▶ Task item
An exact copy of the entries is required, excluding any pictures.

▶ Supplied records
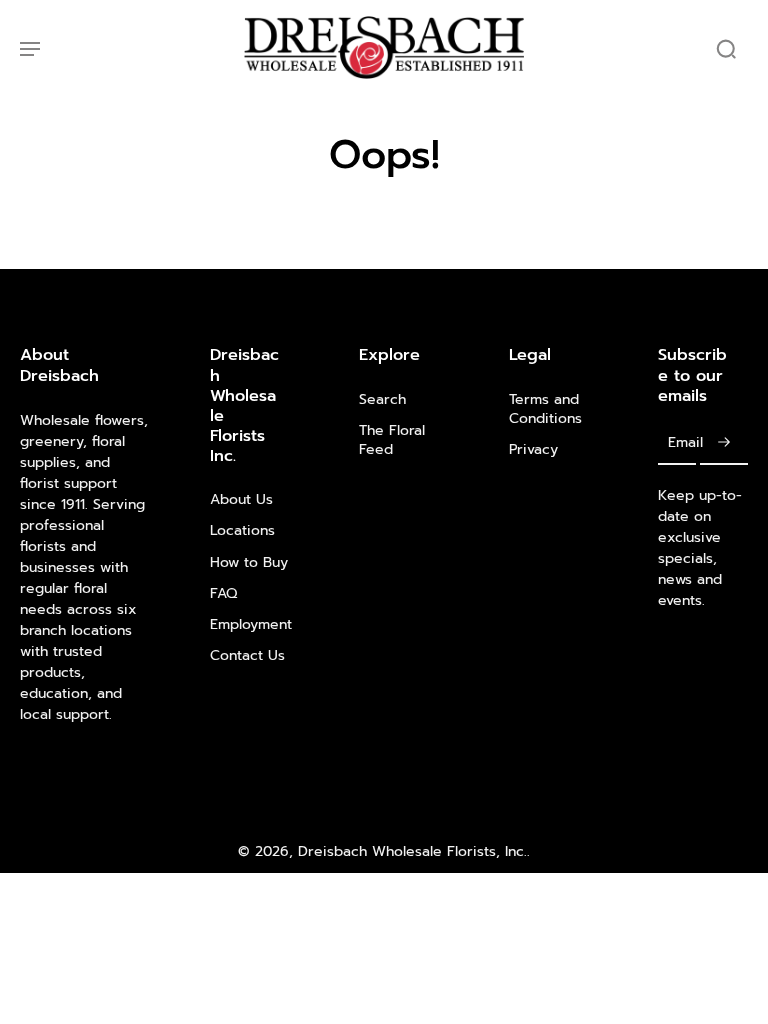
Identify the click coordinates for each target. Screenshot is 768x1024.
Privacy (533, 449)
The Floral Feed (392, 440)
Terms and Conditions (545, 409)
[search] (726, 48)
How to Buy (249, 562)
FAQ (223, 593)
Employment (251, 624)
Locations (242, 530)
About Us (241, 499)
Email (685, 443)
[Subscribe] (724, 443)
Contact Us (247, 655)
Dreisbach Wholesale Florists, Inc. (412, 851)
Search (382, 399)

▶ Result for this exercise
Identify the click coordinates for each target. Screenshot is 768x1024.
Privacy (533, 449)
The Floral Feed (392, 440)
Terms and Conditions (545, 409)
[search] (726, 48)
How to Buy (249, 562)
FAQ (223, 593)
Employment (251, 624)
Locations (242, 530)
About Us (241, 499)
Email (685, 443)
[Subscribe] (724, 443)
Contact Us (247, 655)
Dreisbach Wholesale Florists, Inc. (412, 851)
Search (382, 399)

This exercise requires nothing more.